Home Arts The American dream is alive in McFarland, USA

The American dream is alive in McFarland, USA

by Lydia Anderson February 9, 2015 0 comment
The American dream is alive in McFarland, USA

Actor Kevin Costner gives insight into the social complexities of Disney’s new film

McFarland, USA, a new Walt Disney film set to release on Feb. 20, is based on the true success of McFarland High School’s cross country team in 1987. The team was created by coach Jim White, played in the film by Kevin Costner, after he spotted potential in a group of students from Hispanic farmworker families. The narrative follows White’s character as he creates the team and proceeds to train the group to achieve athletic success. That may sound like one of the biggest clichés in Hollywood, but the social commentary presented in this film proves it to be one that’s worth risking cinematic redundancy for.

“I’m looking for kids that have a desire to do something better,” said the real Jim White when asked in a conference call what inspired him to start the cross country team. “These boys didn’t slack off and jog and walk like everybody else was doing, they actually loved to run— and so you try to look for things like this in young people.”

To Costner, this goes even further. “What it is, is a combination of young men and a man with a level of wisdom, a level of desire, to come together with one goal in mind, and through work they achieved that.” He also added his insight on another facet of the film: commentary on education: “Coaching is not always about the finish line, coaching is about the big picture which is how [the boys are] going to be as men.”

Costner stated that before this project was even conceptualized, he had read a story about McFarland in Sports Illustrated some years before. “I actually played against this community,” said Costner, who grew up in nearby Compton, California. “I played McFarland in baseball.”

Coach White spoke about his portrayal in the movie by stating that the character, “truly shows a love for the kids and a love for the town and the community.
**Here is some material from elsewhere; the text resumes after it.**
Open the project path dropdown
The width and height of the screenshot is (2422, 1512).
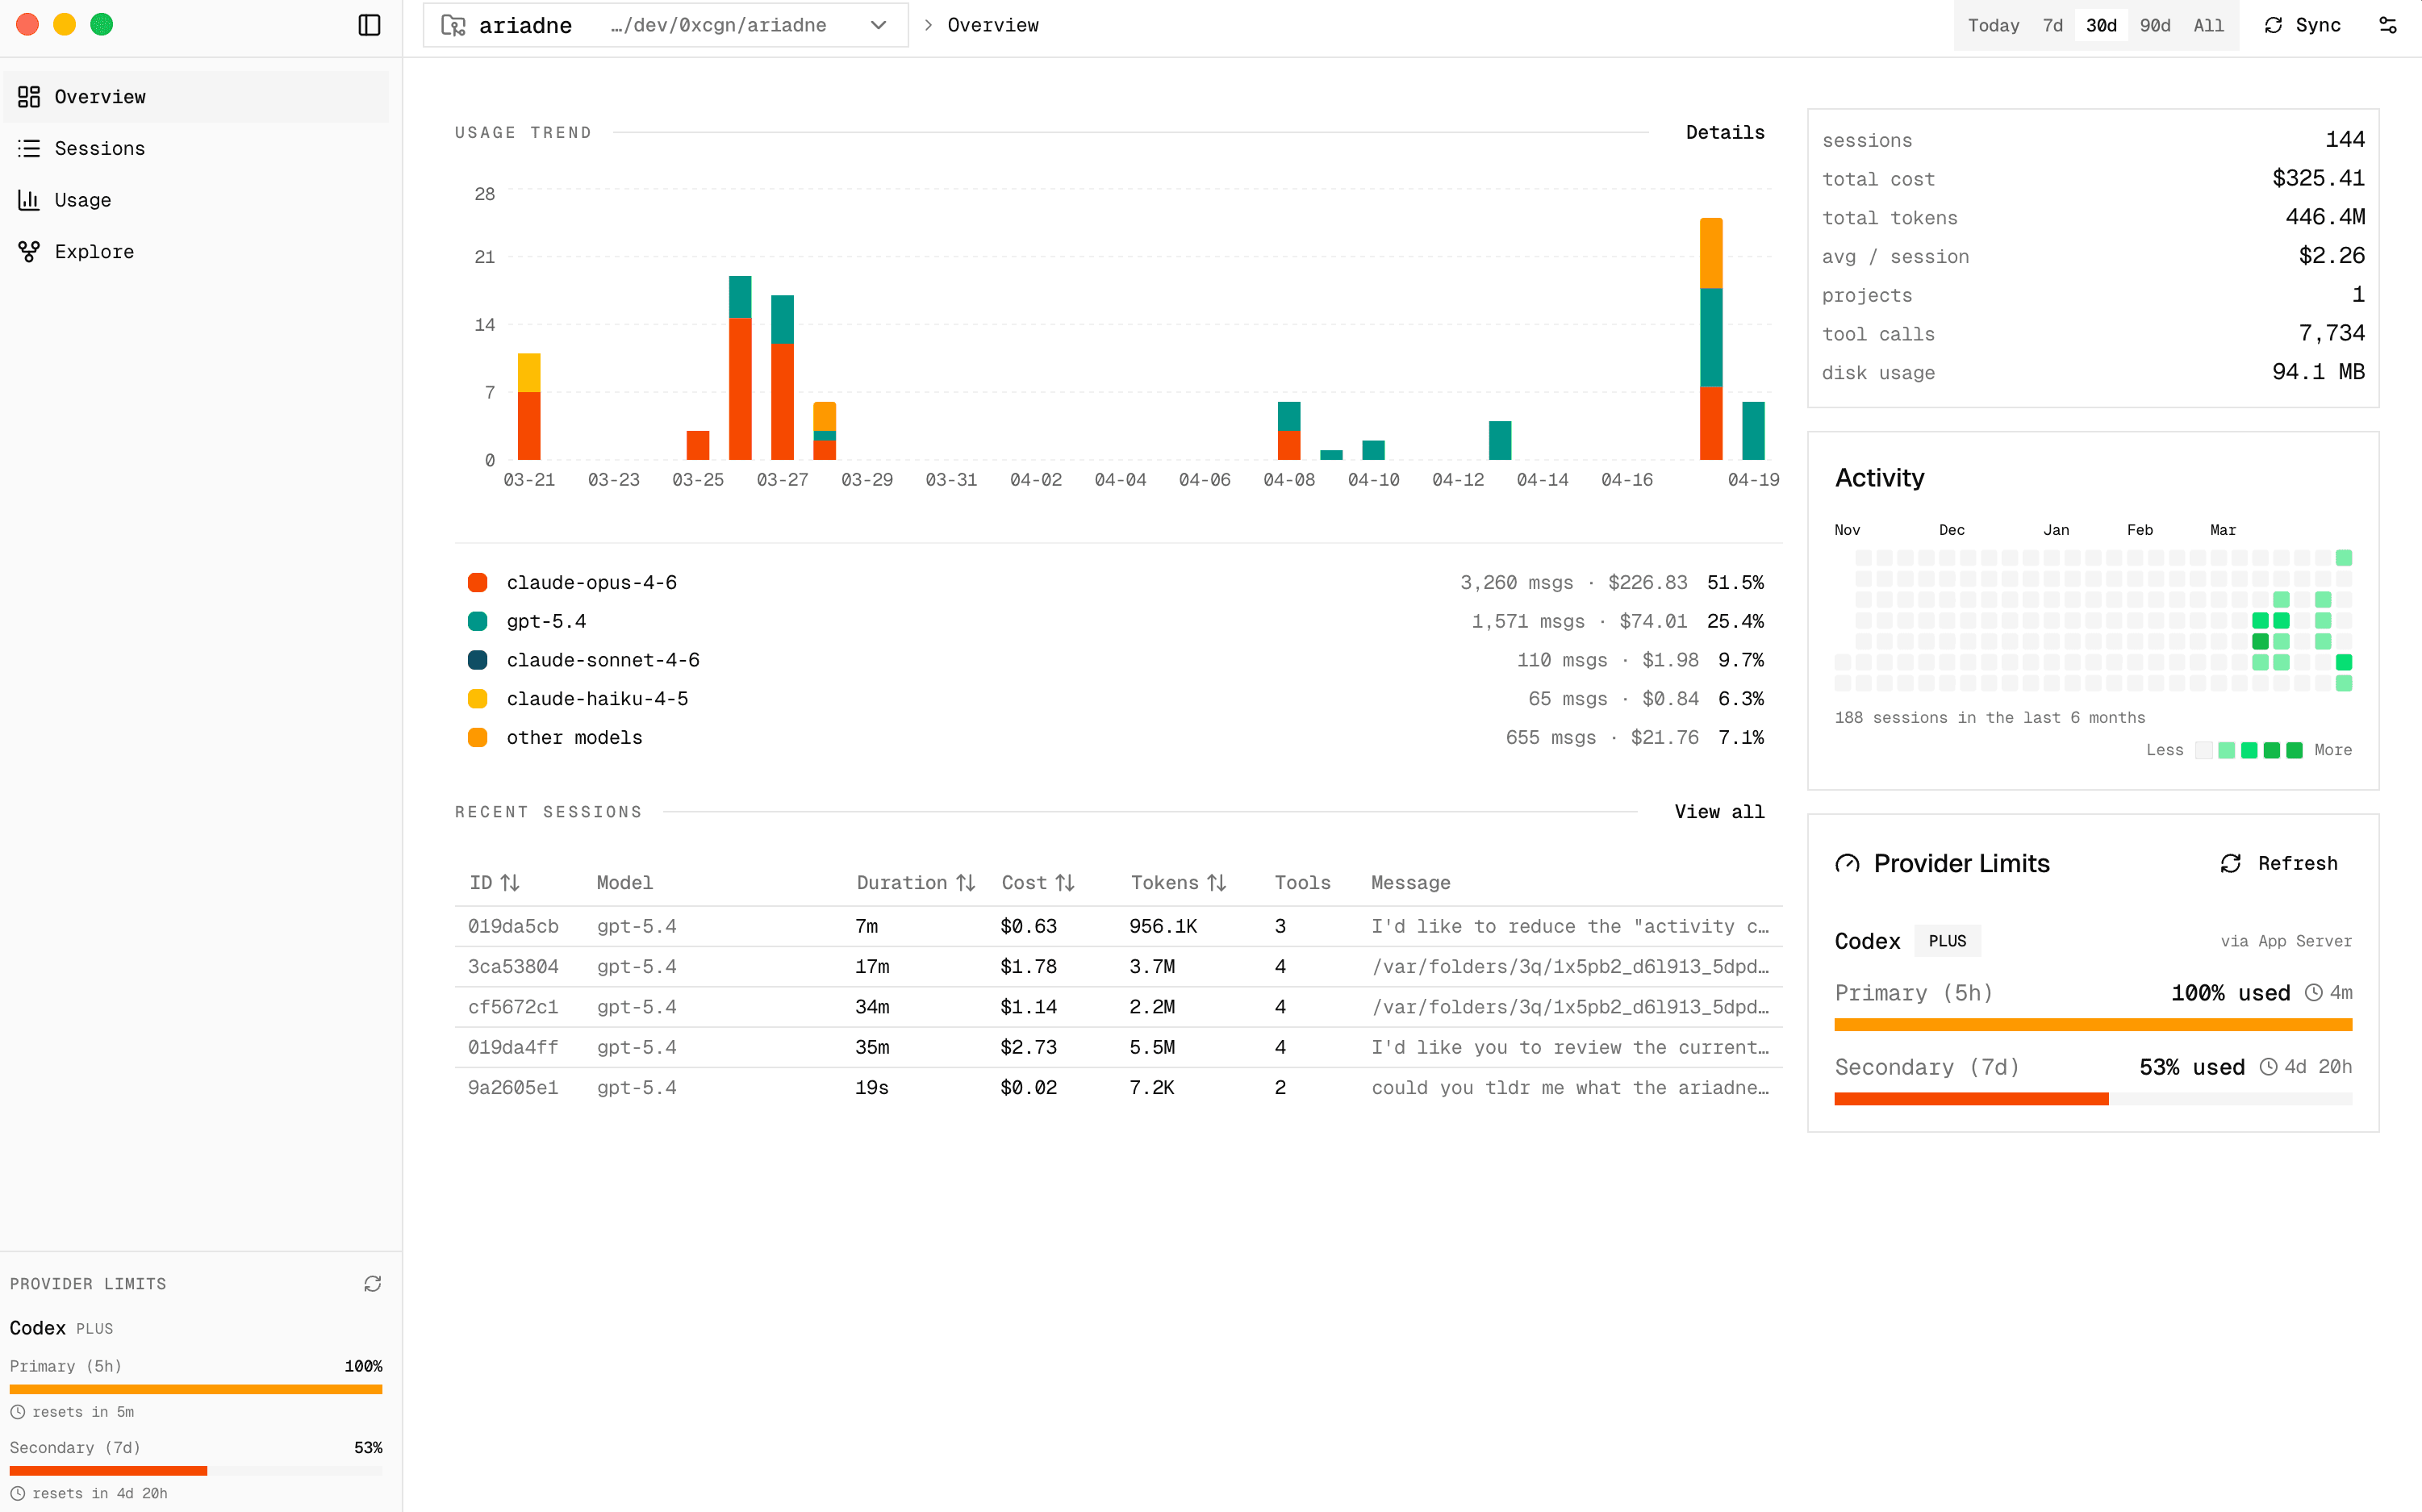(878, 25)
I think that you’re going to get that feeling when you see it and that’s a wonderful feeling.”

Costner went on to speak about his efforts to portray White accurately: “I think he’s quintessentially ‘what you see is what you get’ and I fought to try to make no more of that other than the passion that he had to have running deep inside him everyday when he went to coach these kids.”

White emphasized the film’s focus on the migrant field workers of McFarland saying, “the hardships that the kids have to go through working in the fields, that is so, so important to understand.”
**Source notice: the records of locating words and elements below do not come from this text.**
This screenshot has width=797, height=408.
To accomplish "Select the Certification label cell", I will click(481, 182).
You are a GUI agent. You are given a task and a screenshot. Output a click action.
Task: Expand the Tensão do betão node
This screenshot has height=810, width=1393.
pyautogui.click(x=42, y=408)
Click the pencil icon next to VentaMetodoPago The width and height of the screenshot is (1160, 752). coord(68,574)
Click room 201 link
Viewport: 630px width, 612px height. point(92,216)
“Seeing these people first-hand, up-close, in these fields … they’re simply working these incredible hours through very difficult weather conditions everyday of their lives,” said Costner. “The American Dream in McFarland is alive and well, there’s nothing more American than a parent trying to make their life better for their children.”

The film follows the classic sports drama narrative, but such Hollywood formulas can often hold both objective and subjective worth. Whether it’s in the variations, details, aesthetics, or thoughts provoked.

“Films are emotional experiences: they’re not intellectual, they’re emotional,” said Costner, “When movies are working at their very best, they become about moments that you’ll never ever forget and we carry the moments of films throughout our whole lives.”